Add support for Chat response parsing by xenova · Pull Request #1639 · huggingface/transformers.js

xenova · 2026-04-10T19:22:29Z

more info: https://huggingface.co/docs/transformers/en/chat_response_parsing

transformers reference PR: huggingface/transformers#44674

Example usage:

import {
  AutoProcessor,
  Gemma4ForConditionalGeneration,
  TextStreamer,
} from "@huggingface/transformers";

// Load processor and model
const model_id = "onnx-community/gemma-4-E2B-it-ONNX";
const processor = await AutoProcessor.from_pretrained(model_id);
const model = await Gemma4ForConditionalGeneration.from_pretrained(model_id, {
  dtype: {
    audio_encoder: "q4f16",
    vision_encoder: "q4f16",
    embed_tokens: "q4f16",
    decoder_model_merged: "q4f16",
  },
  device: "webgpu",
});

// Define tools

const tools = [
  {
    type: "function",
    function: {
      name: "get_weather",
      description: "Get current weather information for a location",
      parameters: {
        type: "object",
        properties: {
          location: {
            type: "string",
            description: "The city and state, e.g.

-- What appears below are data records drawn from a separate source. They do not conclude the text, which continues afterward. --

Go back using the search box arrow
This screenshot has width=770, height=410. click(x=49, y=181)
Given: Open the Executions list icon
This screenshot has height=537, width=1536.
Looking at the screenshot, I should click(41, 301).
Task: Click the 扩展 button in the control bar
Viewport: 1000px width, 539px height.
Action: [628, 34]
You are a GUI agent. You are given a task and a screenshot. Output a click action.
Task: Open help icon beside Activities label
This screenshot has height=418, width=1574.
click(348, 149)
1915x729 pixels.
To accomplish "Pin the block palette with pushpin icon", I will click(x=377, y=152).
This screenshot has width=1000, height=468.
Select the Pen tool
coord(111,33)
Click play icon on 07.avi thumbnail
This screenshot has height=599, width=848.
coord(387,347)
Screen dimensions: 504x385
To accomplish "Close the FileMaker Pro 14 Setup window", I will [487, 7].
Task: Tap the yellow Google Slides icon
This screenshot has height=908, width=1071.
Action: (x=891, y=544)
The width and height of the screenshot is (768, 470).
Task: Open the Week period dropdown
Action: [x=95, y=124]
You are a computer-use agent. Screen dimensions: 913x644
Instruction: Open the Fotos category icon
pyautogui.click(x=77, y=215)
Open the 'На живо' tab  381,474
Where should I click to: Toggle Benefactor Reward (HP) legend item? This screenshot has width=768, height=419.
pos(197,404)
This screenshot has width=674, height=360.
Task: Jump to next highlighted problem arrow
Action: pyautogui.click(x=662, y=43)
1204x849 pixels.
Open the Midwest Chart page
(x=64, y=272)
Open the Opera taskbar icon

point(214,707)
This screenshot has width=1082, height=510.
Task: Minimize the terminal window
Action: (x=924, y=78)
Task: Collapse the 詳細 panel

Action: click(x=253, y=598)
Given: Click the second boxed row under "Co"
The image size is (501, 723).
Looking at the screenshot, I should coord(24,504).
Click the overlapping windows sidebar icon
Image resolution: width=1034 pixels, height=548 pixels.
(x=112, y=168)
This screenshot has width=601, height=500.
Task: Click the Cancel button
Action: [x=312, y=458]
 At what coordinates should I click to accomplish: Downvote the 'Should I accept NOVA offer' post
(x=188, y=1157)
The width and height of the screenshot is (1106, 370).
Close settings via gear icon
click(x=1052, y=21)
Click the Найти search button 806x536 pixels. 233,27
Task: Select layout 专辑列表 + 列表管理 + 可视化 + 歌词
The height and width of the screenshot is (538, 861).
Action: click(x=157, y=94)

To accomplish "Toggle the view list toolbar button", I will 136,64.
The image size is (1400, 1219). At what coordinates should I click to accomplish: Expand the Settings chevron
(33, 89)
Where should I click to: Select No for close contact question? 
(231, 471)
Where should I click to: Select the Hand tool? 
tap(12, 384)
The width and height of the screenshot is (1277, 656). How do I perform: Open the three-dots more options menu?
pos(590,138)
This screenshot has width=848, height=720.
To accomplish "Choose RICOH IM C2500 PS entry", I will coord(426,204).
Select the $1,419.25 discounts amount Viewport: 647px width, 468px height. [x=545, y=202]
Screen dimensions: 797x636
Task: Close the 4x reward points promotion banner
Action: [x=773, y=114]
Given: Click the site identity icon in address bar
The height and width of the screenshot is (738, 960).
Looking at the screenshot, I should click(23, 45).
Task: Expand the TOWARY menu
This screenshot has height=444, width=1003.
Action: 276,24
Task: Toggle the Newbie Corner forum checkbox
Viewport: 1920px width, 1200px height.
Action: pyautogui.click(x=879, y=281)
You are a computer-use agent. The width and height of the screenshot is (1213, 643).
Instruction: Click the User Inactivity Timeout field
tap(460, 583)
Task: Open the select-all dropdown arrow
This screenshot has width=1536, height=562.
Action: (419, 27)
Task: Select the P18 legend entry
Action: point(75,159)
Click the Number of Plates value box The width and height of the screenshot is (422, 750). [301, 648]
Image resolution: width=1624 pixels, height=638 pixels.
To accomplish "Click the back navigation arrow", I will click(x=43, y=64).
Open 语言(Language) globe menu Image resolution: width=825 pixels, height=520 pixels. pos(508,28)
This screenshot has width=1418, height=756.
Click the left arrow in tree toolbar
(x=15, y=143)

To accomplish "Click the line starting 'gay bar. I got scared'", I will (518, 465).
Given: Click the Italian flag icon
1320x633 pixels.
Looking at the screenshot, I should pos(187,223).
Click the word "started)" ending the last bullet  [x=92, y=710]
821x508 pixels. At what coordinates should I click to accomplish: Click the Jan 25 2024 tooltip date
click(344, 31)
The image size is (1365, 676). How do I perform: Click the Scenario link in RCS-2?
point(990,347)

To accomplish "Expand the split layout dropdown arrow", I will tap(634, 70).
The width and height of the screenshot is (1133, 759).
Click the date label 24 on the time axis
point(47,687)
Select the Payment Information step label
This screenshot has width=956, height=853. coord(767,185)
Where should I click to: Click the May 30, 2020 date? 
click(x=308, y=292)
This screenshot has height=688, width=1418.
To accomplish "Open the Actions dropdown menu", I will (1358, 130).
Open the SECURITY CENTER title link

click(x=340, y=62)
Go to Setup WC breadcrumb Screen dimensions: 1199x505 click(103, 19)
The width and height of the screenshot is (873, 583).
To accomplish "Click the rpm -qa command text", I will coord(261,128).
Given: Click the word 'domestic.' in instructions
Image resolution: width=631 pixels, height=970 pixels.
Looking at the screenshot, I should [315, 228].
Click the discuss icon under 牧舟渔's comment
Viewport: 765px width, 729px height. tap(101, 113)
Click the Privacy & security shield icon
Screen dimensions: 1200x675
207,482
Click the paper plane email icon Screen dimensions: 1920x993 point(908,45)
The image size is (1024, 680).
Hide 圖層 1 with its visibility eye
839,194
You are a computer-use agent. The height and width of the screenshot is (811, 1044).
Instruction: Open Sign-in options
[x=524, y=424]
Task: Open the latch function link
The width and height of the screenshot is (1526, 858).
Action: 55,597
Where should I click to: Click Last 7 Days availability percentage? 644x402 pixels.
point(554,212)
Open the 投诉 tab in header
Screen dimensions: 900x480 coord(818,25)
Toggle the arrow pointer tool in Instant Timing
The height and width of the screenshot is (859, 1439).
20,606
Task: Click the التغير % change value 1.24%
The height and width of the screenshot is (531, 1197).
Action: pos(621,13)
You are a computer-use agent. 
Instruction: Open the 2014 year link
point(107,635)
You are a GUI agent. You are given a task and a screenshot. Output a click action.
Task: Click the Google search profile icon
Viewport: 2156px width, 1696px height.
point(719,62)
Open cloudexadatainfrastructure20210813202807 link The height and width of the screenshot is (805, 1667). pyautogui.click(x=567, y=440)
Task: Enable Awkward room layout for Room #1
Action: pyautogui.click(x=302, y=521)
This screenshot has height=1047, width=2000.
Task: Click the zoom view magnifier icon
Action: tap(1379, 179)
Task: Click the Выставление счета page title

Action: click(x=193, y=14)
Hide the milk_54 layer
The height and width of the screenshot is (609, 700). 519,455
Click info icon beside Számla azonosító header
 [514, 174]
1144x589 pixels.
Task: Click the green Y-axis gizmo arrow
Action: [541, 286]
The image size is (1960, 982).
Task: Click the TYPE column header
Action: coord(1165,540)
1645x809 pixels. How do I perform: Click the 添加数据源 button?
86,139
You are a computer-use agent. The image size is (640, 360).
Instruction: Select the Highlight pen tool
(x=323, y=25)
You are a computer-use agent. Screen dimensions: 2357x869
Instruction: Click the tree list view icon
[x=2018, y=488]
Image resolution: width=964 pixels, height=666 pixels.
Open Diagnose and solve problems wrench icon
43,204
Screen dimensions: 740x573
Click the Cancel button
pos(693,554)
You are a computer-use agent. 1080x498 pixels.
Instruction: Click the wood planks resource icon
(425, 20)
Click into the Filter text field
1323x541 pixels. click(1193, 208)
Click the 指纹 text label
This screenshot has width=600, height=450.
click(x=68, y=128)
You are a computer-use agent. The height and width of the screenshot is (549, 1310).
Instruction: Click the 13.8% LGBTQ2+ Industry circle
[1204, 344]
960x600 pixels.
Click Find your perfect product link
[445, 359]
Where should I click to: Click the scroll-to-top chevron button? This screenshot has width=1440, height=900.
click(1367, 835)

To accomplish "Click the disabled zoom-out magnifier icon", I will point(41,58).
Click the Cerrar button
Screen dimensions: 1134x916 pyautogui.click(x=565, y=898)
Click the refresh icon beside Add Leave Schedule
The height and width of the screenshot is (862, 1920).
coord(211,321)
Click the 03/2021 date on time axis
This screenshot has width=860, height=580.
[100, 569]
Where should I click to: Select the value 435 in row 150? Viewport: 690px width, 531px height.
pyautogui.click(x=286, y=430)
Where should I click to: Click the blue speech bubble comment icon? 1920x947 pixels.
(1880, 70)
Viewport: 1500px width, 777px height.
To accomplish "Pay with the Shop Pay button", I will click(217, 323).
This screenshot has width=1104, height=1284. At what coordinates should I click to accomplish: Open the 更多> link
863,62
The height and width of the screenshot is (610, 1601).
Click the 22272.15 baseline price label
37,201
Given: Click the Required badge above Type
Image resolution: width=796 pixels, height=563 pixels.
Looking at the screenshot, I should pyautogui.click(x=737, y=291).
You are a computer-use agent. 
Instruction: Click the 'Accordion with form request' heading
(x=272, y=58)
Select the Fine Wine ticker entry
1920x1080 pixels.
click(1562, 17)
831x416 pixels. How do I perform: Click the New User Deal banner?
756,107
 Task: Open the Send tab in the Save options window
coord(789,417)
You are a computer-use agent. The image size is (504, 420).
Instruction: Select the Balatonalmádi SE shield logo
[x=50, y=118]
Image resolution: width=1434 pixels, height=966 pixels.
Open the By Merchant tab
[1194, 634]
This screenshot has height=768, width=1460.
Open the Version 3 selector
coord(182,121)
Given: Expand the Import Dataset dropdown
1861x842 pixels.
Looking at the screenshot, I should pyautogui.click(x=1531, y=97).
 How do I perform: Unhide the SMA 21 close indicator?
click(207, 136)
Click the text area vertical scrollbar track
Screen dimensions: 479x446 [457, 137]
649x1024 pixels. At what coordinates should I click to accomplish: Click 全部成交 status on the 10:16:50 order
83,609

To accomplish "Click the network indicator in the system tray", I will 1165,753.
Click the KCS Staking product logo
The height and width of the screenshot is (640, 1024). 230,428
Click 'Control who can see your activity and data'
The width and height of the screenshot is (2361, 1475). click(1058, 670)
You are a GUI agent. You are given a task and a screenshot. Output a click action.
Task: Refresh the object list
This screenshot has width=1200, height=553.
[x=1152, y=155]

San Francisco, CA",
          },
          unit: {
            type: "string",
            enum: ["celsius", "fahrenheit"],
            description: "The unit of temperature to use",
          },
        },
        required: ["location"],
      },
    },
  },
];

// Prepare messages
const messages = [
  {
    role: "user",
    content: "What is the weather like in New York?",
  },
];
const prompt = processor.apply_chat_template(messages, {
  add_generation_prompt: true,
  tools,
});

// Prepare inputs
const inputs = await processor(prompt, null, null, {
  add_special_tokens: false,
});

// Helper to simulate tool execution
function executeTool(name, _args) {
  if (name === "get_weather") {
    // Simulate a weather API response
    return {
      temperature: 25,
      unit: "celsius",
      description: "Sunny with a few clouds",
    };
  }
  return { error: `Unknown tool: ${name}` };
}

// First generation: model should produce a tool call
console.log("=== First generation (expecting tool call) ===");
const outputs = await model.generate({
  ...inputs,
  max_new_tokens: 512,
  do_sample: false,
  streamer: new TextStreamer(processor.tokenizer, {
    skip_prompt: true,
    skip_special_tokens: false,
  }),
});

// Decode the first output to extract tool calls
const firstOutput = processor.batch_decode(
  outputs.slice(null, [inputs.input_ids.dims.at(-1), null]),
  { skip_special_tokens: false },
)[0];

const parsed = processor.parse_response(firstOutput);
console.log("\nParsed response:", JSON.stringify(parsed, null, 2));
const toolCalls = parsed.tool_calls ?? [];

if (toolCalls.length > 0) {
  // Execute tools and collect responses
  const toolResponses = toolCalls.map((tc) => ({
    name: tc.function.name,
    response: executeTool(tc.function.name, tc.function.arguments),
  }));
  console.log("Tool responses:", JSON.stringify(toolResponses, null, 2));

  // Build the full conversation with tool call + tool response
  messages.push({
    role: "assistant",
    tool_calls: toolCalls,
  });
  messages.push({
    role: "user",
    tool_responses: toolResponses,
  });

  // Re-apply chat template with the full conversation
  const prompt2 = processor.apply_chat_template(messages, {
    add_generation_prompt: true,
    tools,
  });

  const inputs2 = await processor(prompt2, null, null, {
    add_special_tokens: false,
  });

  // Second generation: model should produce a final answer
  console.log("\n=== Second generation (expecting final answer) ===");
  const outputs2 = await model.generate({
    ...inputs2,
    max_new_tokens: 512,
    do_sample: false,
    streamer: new TextStreamer(processor.tokenizer, {
      skip_prompt: true,
      skip_special_tokens: false,
    }),
  });

  const finalOutput = processor.batch_decode(
    outputs2.slice(null, [inputs2.input_ids.dims.at(-1), null]),
    { skip_special_tokens: true },
  )[0];
  console.log("\nFinal answer:", finalOutput);
}

@Rocketknight1 @nico-martin

HuggingFaceDocBuilderDev · 2026-04-12T16:03:22Z

The docs for this PR live here. All of your documentation changes will be reflected on that endpoint. The docs are available until 30 days after the last update.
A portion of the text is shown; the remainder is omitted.